**WORK INSTRUCTIONS**
Copy out every line of the material below, word for word and in the same order.

******************************

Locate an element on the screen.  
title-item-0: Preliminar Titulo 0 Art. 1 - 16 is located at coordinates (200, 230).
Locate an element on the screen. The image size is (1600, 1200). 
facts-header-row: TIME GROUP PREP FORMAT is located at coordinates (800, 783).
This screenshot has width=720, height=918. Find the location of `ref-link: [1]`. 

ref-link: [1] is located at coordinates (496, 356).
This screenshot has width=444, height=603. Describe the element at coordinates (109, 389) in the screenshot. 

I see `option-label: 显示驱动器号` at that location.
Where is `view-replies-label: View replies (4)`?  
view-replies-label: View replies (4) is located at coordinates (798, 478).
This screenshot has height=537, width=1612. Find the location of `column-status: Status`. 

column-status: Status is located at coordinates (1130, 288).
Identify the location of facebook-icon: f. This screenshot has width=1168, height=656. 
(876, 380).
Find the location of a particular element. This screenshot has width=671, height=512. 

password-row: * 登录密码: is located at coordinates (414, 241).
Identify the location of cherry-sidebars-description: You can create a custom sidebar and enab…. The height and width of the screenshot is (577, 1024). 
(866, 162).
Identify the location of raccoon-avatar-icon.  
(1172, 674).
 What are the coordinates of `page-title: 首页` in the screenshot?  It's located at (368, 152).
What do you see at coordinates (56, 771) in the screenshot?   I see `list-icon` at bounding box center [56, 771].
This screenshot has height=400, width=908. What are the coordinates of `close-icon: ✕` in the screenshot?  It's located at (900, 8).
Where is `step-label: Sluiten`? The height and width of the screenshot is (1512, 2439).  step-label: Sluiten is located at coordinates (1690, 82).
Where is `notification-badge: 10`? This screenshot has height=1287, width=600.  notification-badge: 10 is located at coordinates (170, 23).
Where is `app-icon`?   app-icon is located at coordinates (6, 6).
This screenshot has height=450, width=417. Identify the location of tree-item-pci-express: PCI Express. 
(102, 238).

******************************

**WRITTEN SOLUTION**
Locate an element on the screen.  
title-item-0: Preliminar Titulo 0 Art. 1 - 16 is located at coordinates (200, 230).
Locate an element on the screen. The image size is (1600, 1200). 
facts-header-row: TIME GROUP PREP FORMAT is located at coordinates (800, 783).
This screenshot has width=720, height=918. Find the location of `ref-link: [1]`. 

ref-link: [1] is located at coordinates (496, 356).
This screenshot has width=444, height=603. Describe the element at coordinates (109, 389) in the screenshot. 

I see `option-label: 显示驱动器号` at that location.
Where is `view-replies-label: View replies (4)`?  
view-replies-label: View replies (4) is located at coordinates (798, 478).
This screenshot has height=537, width=1612. Find the location of `column-status: Status`. 

column-status: Status is located at coordinates (1130, 288).
Identify the location of facebook-icon: f. This screenshot has width=1168, height=656. 
(876, 380).
Find the location of a particular element. This screenshot has width=671, height=512. 

password-row: * 登录密码: is located at coordinates (414, 241).
Identify the location of cherry-sidebars-description: You can create a custom sidebar and enab…. The height and width of the screenshot is (577, 1024). 
(866, 162).
Identify the location of raccoon-avatar-icon.  
(1172, 674).
 What are the coordinates of `page-title: 首页` in the screenshot?  It's located at (368, 152).
What do you see at coordinates (56, 771) in the screenshot?   I see `list-icon` at bounding box center [56, 771].
This screenshot has height=400, width=908. What are the coordinates of `close-icon: ✕` in the screenshot?  It's located at (900, 8).
Where is `step-label: Sluiten`? The height and width of the screenshot is (1512, 2439).  step-label: Sluiten is located at coordinates (1690, 82).
Where is `notification-badge: 10`? This screenshot has height=1287, width=600.  notification-badge: 10 is located at coordinates (170, 23).
Where is `app-icon`?   app-icon is located at coordinates (6, 6).
This screenshot has height=450, width=417. Identify the location of tree-item-pci-express: PCI Express. 
(102, 238).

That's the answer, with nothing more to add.